At SWAPO's August 2002 congress, Iivula-Ithana placed 23rd in the election for the Central Committee, receiving 310 votes. She was elected as secretary general of SWAPO at the party's November 2007 congress, becoming the first woman to hold that position.

Iivula-Ithana was one possible contender for SWAPO's presidential candidacy, a position determined at the end of the 2012 party congress. She lost to Hage Geingob and runner-up Jerry Ekandjo, coming third by a margin. This fifth SWAPO congress was followed by a cabinet reshuffle on 4 December 2012, in which she became Minister of Home Affairs.

In late August 2014, when SWAPO chose its list of parliamentary candidates for the November 2014 general election, Iivula-Ithana only managed to obtain the 86th spot on the list, a poor performance that made it seem unlikely that she would be elected to the National Assembly. Although she failed to make it into parliament in the election, she was subsequently chosen by President Hage Geingob as one of his eight presidential appointees to the National Assembly. When Geingob took office in March 2015, Iivula-Ithana was retained in her post as Minister of Home Affairs.

For the 2017 SWAPO electoral congress, Iivula-Ithana campaigned against President Geingob, calling the leadership of the government and ruling party "weak". She was dismissed from her minister position on 1 February 2018, along with fellow critic and minister Jerry Ekandjo. She also lost her positions on SWAPO's central committee and politburo, commenting in 2022: "The congress of 2017 stripped me of every accolade I have earned in SWAPO and position in the government, and that was not pleasant."
Frans Kapofi succeeded her as Minister of Home Affairs.

==Controversies==
When Iivula-Ithana became secretary general of SWAPO, it was also decided that this post would become a full-time salaried position. It was consequently expected that she would leave her posts of justice minister and attorney general at the time of the next cabinet reshuffle. However, she remained in all three posts. It was reported that there were internal disagreements in the SWAPO Party regarding the issue of Iivula-Ithana's multiple jobs, with President Pohamba wanting to remove Iivula-Ithana from her cabinet posts while former President Sam Nujoma's supporters wanted her to retain all posts and opposed implementing the resolution.

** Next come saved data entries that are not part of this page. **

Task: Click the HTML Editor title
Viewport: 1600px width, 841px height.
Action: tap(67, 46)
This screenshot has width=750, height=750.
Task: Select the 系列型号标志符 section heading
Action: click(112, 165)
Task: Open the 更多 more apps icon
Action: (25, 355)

During her term as Justice Minister, Iivula-Ithana clashed with the Namibian Magistrates Commission over the dismissal of a magistrate. The Magistrates Commission successfully sued her, and the case is currently being appealed by her in the Supreme Court of Namibia.

==Awards and recognition==
A school in the Omusati Region of northern Namibia, formerly part of Onamhidi Combined School, is named Pendukeni Iivula-Ithana High School after her. The primary section of Onamhidi Combined was also named after her, but was renamed Bernard Haufiku Primary School in 2021 to resolve the name duplication.